◆ **PROVIDED DATA**
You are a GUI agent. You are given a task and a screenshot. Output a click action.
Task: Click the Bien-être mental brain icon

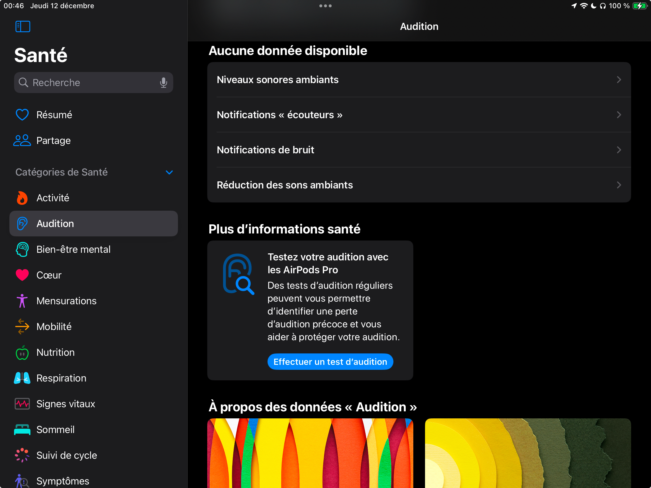(x=22, y=249)
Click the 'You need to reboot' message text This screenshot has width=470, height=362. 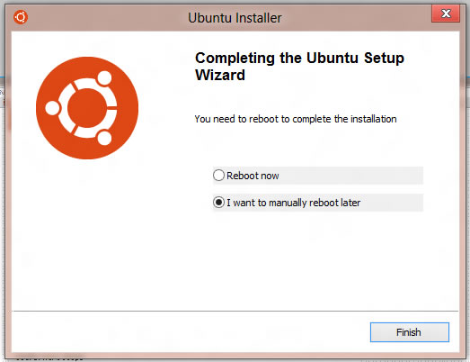tap(296, 119)
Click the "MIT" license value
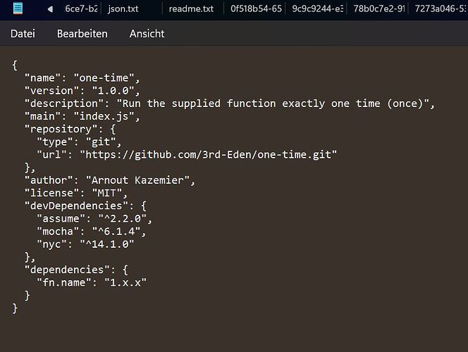Image resolution: width=468 pixels, height=352 pixels. pos(106,193)
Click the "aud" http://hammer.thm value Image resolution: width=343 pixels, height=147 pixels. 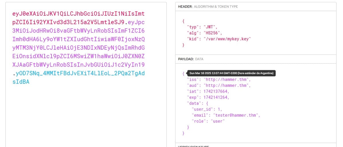pos(227,85)
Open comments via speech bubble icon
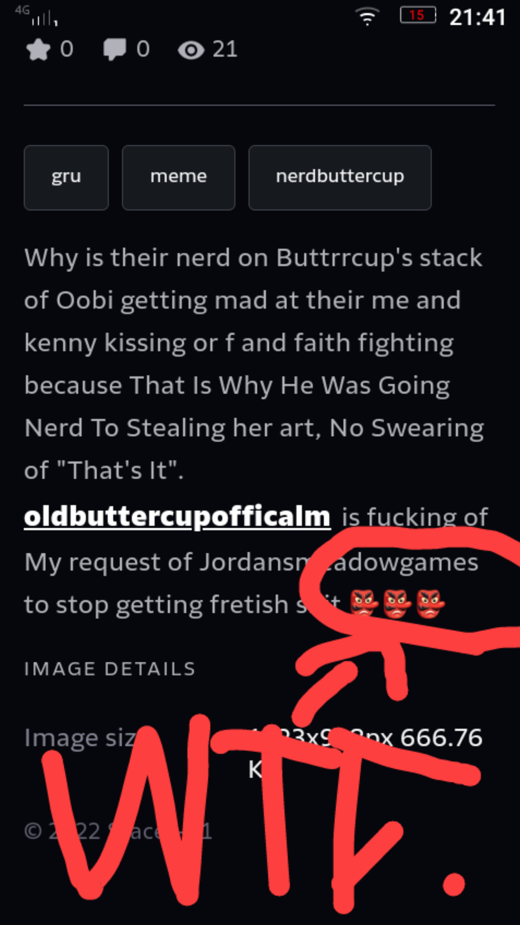The height and width of the screenshot is (925, 520). click(114, 50)
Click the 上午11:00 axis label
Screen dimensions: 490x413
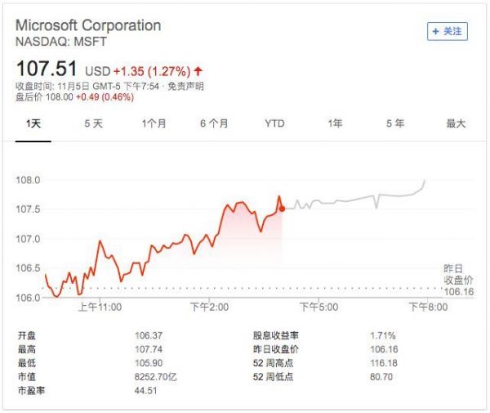tap(100, 307)
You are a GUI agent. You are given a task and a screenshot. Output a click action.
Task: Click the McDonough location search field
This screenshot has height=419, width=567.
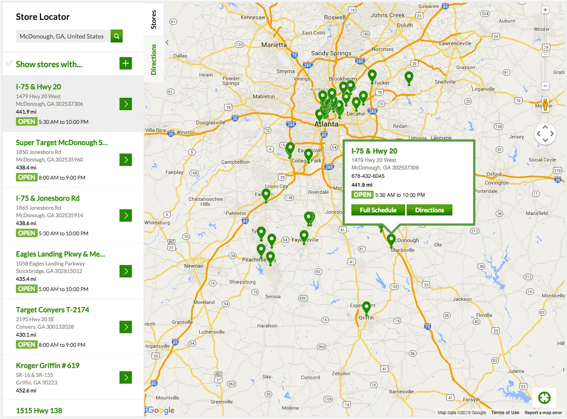point(62,36)
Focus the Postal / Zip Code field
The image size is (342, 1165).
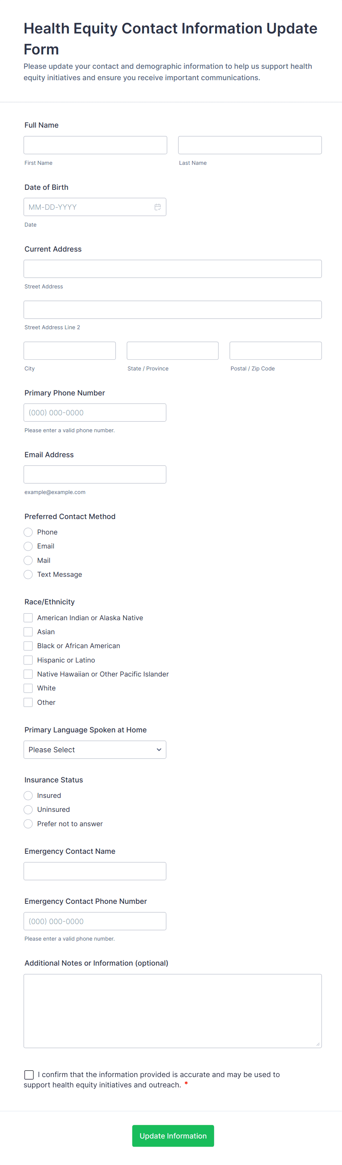pos(276,350)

◆ **REQUEST**
Reproduce the material word for word, beginning with the line that contains "Open comments via speech bubble icon" and continuing through the final line of the material. Omit the pictures from your copy.

◆ **COMPLETE OUTPUT**
Open comments via speech bubble icon
The height and width of the screenshot is (925, 520). click(114, 50)
Click the 上午11:00 axis label
Screen dimensions: 490x413
tap(100, 307)
You are a GUI agent. You are given a task and a screenshot. Output a click action.
Task: Click the McDonough location search field
This screenshot has height=419, width=567.
point(62,36)
Focus the Postal / Zip Code field
The image size is (342, 1165).
pos(276,350)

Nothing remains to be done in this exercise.